*
* The core of SLOB is a traditional K&R style heap allocator, with
* support for returning aligned objects. The granularity of this
- * allocator is 8 bytes on x86, though it's perhaps possible to reduce
- * this to 4 if it's deemed worth the effort. The slob heap is a
- * singly-linked list of pages from __get_free_page, grown on demand
- * and allocation from the heap is currently first-fit.
+ * allocator is 4 bytes on 32-bit and 8 bytes on 64-bit, though it
+ * could be as low as 2 if the compiler alignment requirements allow.
+ *
+ * The slob heap is a linked list of pages from __get_free_page, and
+ * within each page, there is a singly-linked list of free blocks (slob_t).
+ * The heap is grown on demand and allocation from the heap is currently
+ * first-fit.
*
* Above this is an implementation of kmalloc/kfree. Blocks returned
- * from kmalloc are 8-byte aligned and prepended with a 8-byte header.
+ * from kmalloc are 4-byte aligned and prepended with a 4-byte header.
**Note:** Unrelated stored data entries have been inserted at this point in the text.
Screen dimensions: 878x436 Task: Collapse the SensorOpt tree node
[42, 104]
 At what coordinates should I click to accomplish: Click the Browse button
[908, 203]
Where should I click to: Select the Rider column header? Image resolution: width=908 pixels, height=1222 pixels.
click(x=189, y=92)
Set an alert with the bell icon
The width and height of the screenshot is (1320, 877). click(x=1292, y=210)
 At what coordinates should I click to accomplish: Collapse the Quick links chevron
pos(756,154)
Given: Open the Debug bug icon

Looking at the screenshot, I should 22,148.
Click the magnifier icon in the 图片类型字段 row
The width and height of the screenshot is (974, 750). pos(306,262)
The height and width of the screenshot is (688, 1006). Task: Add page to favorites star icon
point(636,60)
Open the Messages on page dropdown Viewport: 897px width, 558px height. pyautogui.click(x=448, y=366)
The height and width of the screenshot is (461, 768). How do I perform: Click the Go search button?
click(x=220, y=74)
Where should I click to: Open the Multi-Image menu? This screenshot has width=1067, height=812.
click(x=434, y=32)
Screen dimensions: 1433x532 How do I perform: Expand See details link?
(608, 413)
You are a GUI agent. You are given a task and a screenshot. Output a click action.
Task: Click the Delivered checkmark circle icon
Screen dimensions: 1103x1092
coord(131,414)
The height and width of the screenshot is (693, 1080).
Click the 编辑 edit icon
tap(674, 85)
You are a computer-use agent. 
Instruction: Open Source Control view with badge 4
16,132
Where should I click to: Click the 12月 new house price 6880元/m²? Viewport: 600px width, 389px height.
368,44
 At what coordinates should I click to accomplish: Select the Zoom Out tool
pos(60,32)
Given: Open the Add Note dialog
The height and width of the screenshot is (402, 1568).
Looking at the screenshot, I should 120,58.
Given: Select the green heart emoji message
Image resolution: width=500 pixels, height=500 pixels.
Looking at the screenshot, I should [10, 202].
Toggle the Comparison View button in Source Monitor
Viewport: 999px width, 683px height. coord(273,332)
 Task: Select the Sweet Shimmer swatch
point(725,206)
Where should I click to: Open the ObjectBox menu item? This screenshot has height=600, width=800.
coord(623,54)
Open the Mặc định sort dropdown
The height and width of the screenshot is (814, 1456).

* If kmalloc is asked for objects of PAGE_SIZE or larger, it calls
* __get_free_pages directly so that it can return page-aligned blocks
* and keeps a linked list of such pages and their orders. These
* objects are detected in kfree() by their page alignment.
*
* SLAB is emulated on top of SLOB by simply calling constructors and
- * destructors for every SLAB allocation. Objects are returned with
- * the 8-byte alignment unless the SLAB_HWCACHE_ALIGN flag is
- * set, in which case the low-level allocator will fragment blocks to
- * create the proper alignment. Again, objects of page-size or greater
- * are allocated by calling __get_free_pages. As SLAB objects know
- * their size, no separate size bookkeeping is necessary and there is
- * essentially no allocation space overhead.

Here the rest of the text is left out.